Elles n’ont pu colorer ce Portraits qu’après avoir beaucoup, beaucoup tracé les contours des mélodies, et lu jusqu’entre les lignes cette poésie chansonnière si singulière. «J’ai grandi avec les disques de Joni Mitchell, et je n’ai jamais arrêté de grandir avec elle», résume Karen Young. Pareillement, Marianne Trudel a beau posséder tout le pan jazzy du corpus sur le bout des doigts, l’étonnement l’attendait à tous les détours d’arpèges: «On est encore émerveillées par la richesse de ce qu’elle a créé, une grande partie de notre bonheur dans ce projet a été de passer du temps avec des chansons vraiment moins connues, The Dry Cleaner from Des Moines, par exemple, ou Man from Mars

Aller très loin

«L’autre grand bonheur, et le grand vertige aussi, continue-t-elle, c’est l’étendue des possibilités. Ce sont déjà des chansons parfaites et parfaitement interprétées, néanmoins ouvertes: en formule piano-voix, je pouvais aller très loin, et Karen aussi, parce que la poésie de Joni ne peut pas être ailleurs qu’en avant.» Très loin? Achetez l’album et allez écouter ce que devient Shine: le jeu est stupéfiant d’invention, mais sans jamais perdre la chanson de vue. Note: procurez-vous le disque physique, je vous en prie. Le projet n’a bénéficié d’aucune subvention, la campagne de sociofinancement piétine, et c’est franchement injuste: ce Portraits mérite la Lune.

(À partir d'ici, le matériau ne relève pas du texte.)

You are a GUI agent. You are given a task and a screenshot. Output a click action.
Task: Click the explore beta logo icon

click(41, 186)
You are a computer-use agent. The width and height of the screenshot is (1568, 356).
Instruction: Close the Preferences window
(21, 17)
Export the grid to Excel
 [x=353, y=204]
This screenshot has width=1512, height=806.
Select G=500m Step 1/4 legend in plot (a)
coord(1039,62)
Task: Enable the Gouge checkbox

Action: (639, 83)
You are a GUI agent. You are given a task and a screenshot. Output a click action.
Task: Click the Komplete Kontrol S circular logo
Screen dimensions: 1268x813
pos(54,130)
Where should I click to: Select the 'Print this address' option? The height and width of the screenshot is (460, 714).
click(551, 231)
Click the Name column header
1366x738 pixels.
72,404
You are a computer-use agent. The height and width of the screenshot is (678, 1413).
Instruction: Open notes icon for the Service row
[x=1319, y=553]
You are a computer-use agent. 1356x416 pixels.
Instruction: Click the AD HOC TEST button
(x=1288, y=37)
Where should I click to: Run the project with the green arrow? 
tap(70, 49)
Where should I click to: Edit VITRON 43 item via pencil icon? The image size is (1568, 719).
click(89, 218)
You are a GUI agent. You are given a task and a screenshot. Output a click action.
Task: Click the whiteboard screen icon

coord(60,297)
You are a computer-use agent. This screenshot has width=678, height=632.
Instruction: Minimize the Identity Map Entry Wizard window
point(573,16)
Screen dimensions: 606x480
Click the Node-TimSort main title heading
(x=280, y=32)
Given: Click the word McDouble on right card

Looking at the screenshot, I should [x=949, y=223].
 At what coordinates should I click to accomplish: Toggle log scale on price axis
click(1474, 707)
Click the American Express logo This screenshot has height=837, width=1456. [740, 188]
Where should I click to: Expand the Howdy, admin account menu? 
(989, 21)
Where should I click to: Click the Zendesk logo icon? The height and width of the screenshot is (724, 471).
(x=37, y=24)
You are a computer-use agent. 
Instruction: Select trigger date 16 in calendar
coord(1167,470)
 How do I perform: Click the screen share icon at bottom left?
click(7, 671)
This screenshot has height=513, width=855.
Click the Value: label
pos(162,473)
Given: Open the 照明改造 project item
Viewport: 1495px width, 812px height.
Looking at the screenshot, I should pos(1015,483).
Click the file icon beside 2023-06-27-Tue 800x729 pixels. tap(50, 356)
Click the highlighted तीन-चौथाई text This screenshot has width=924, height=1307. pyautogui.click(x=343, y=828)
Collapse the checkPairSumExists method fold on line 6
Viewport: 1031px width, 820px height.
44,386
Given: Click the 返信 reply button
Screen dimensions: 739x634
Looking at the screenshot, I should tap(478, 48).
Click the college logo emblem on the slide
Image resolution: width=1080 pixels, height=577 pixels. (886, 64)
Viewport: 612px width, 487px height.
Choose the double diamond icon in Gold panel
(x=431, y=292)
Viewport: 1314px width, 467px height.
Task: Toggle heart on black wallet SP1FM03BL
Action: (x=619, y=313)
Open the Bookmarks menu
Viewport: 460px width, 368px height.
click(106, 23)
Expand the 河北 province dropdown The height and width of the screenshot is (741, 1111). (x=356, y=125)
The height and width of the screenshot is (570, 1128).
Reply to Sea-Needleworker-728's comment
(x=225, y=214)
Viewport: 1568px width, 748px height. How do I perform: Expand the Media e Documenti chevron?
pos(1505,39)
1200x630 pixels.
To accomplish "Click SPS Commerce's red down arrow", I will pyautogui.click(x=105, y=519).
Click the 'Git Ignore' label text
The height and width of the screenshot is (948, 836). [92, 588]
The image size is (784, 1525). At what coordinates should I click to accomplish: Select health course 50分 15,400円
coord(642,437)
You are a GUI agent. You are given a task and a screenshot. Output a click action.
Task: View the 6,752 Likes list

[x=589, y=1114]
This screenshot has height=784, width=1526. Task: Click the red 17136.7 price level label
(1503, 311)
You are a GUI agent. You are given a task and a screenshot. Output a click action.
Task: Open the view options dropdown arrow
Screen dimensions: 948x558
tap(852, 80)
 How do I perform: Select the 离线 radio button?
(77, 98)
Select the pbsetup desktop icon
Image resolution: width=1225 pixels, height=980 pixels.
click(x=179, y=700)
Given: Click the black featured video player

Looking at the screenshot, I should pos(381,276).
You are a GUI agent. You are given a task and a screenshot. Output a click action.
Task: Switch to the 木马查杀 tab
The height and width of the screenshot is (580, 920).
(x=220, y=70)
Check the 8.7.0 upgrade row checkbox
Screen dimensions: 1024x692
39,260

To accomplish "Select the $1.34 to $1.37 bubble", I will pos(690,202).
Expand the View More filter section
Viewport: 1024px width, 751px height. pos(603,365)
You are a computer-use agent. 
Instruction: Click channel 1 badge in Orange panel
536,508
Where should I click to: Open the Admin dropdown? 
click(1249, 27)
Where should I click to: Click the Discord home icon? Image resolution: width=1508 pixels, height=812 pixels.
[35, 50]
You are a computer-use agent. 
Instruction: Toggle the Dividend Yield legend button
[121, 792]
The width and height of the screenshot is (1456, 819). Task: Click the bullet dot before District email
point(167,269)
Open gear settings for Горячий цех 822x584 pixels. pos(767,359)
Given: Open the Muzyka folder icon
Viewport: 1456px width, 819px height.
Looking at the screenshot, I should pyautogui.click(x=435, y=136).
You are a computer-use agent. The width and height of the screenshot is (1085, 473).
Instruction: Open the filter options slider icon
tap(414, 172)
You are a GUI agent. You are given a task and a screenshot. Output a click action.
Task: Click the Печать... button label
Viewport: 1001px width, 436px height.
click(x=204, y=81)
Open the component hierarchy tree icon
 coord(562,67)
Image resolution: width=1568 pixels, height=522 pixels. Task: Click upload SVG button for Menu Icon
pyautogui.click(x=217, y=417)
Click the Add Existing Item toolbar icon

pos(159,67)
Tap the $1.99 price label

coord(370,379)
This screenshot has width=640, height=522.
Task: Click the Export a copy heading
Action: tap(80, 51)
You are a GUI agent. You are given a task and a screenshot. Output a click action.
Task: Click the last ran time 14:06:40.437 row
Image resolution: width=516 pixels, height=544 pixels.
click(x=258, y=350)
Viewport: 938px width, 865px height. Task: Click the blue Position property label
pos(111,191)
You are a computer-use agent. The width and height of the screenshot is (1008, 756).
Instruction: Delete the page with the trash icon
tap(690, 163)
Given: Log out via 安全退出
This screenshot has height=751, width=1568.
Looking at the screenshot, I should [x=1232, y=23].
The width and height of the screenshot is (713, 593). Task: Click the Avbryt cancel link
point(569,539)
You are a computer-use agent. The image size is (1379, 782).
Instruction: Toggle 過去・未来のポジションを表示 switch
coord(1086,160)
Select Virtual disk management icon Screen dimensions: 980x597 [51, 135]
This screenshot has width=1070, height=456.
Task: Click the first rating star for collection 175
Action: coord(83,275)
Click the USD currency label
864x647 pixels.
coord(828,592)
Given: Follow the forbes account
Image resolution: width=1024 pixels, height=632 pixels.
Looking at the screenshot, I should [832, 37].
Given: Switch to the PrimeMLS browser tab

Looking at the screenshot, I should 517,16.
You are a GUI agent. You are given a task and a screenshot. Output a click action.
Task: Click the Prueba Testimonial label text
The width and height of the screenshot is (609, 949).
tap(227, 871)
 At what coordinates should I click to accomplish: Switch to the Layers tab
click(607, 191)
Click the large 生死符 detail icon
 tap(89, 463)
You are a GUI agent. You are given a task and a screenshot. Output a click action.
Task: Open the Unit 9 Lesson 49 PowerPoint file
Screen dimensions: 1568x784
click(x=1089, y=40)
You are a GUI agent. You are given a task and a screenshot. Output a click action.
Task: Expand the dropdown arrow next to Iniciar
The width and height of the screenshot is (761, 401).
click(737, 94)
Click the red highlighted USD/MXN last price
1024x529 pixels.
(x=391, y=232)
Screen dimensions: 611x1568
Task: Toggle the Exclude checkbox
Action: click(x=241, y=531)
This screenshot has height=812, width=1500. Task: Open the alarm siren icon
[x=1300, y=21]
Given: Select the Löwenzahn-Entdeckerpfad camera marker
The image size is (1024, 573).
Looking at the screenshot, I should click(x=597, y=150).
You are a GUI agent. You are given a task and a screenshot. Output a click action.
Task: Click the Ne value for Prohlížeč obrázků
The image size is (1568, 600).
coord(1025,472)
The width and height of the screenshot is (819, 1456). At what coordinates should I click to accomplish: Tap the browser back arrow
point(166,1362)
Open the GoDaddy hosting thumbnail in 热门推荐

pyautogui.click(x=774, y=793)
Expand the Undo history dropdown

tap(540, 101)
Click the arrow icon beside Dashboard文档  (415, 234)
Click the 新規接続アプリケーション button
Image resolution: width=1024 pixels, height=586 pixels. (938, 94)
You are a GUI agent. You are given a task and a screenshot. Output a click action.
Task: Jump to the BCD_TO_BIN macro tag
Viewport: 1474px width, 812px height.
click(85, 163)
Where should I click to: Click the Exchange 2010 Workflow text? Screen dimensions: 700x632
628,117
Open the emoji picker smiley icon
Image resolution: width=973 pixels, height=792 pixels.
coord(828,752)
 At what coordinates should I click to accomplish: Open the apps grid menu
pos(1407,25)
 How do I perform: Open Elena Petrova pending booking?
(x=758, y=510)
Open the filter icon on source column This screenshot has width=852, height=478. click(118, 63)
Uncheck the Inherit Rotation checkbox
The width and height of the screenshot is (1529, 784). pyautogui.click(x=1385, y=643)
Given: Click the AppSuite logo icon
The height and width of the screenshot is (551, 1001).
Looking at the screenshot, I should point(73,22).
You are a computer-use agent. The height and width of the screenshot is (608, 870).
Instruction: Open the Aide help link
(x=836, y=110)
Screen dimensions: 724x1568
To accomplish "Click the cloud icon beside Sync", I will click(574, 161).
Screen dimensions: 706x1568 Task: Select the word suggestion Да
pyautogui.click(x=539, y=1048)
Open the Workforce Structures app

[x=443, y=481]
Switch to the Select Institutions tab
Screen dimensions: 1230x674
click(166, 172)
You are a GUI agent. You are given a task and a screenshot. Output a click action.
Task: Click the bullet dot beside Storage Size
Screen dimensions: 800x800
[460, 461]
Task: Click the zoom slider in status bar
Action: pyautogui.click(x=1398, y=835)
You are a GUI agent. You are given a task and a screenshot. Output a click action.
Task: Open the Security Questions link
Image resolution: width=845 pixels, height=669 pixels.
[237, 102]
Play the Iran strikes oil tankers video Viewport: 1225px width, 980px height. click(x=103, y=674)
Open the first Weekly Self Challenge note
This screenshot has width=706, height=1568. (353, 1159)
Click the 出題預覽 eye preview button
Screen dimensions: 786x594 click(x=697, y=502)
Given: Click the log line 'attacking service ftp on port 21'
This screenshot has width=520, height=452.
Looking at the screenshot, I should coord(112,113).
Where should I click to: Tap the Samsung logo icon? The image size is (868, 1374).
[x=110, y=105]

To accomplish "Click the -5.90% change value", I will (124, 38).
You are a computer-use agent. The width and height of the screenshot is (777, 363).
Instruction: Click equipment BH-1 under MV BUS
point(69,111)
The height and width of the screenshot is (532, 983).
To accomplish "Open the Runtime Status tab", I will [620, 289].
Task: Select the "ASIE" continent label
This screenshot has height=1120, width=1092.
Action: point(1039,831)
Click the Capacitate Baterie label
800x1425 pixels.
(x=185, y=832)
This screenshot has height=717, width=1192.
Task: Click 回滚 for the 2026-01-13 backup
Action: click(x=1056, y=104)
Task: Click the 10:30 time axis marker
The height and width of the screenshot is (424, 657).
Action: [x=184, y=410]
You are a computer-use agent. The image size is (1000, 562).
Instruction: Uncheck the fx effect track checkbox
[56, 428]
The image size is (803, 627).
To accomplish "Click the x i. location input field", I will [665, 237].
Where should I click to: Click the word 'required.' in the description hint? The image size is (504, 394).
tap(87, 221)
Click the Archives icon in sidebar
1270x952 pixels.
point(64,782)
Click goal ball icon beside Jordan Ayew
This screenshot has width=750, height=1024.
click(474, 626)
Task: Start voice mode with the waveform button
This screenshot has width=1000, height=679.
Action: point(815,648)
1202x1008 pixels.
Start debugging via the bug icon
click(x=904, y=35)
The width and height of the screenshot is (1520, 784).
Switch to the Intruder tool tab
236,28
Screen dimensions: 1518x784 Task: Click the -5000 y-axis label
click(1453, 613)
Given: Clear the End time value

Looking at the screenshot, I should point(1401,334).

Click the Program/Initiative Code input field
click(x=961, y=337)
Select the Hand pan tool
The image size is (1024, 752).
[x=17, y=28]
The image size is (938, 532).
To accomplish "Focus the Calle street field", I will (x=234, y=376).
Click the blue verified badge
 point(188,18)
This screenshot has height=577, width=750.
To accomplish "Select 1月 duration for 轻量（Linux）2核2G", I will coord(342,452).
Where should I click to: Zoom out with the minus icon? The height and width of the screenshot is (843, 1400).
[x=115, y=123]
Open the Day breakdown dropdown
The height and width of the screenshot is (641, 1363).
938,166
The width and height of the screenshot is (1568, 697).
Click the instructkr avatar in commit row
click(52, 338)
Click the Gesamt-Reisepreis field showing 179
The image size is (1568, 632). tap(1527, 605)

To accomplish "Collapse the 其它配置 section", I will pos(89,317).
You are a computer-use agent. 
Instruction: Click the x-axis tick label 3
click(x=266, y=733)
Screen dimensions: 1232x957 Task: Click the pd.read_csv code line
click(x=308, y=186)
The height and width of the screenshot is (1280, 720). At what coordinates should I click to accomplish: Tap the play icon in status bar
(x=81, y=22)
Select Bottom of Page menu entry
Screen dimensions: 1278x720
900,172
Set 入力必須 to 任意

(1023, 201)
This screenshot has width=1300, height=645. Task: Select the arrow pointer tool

C’est le mot clé: méritoire. Il faut quand même un certain culot et pas mal de caractère pour se frotter à du Joni Mitchell: le niveau d’exigence échappe à la force gravitationnelle tant c’est élevé. «Pour California, on a vraiment bûché, hein Karen?» Rigolade en tandem. «Oh yes, je pense qu’on a tout essayé…» Sans surprise, ce se sont les Both Sides Now, California, Borderline, sans doute les titres les plus célébrés de l’album, qui ont donné aux complices le plus de fil à retordre. Marianne explique: «California, on l’a tellement dans l’oreille, et la rythmique très guitare ne se prête pas trop à la transposition au piano.» Karen est d’autant ravie: «C’était ça qui était le fun. Il y a du plaisir dans la difficulté. On a eu chaud, mais on avait confiance.» Marianne soupire et rit en même temps. «Tu peux pas aller chez Joni Mitchell sans te mettre un peu en danger. Mais pour Karen et moi, c’était ça, le défi. Un défi heureux: je pense que nos carrières disent au moins ça: on n’est pas peureuses.» Ensemble, j’en témoigne, elles sont à la fois redoutables… et magnanimes envers les retardataires.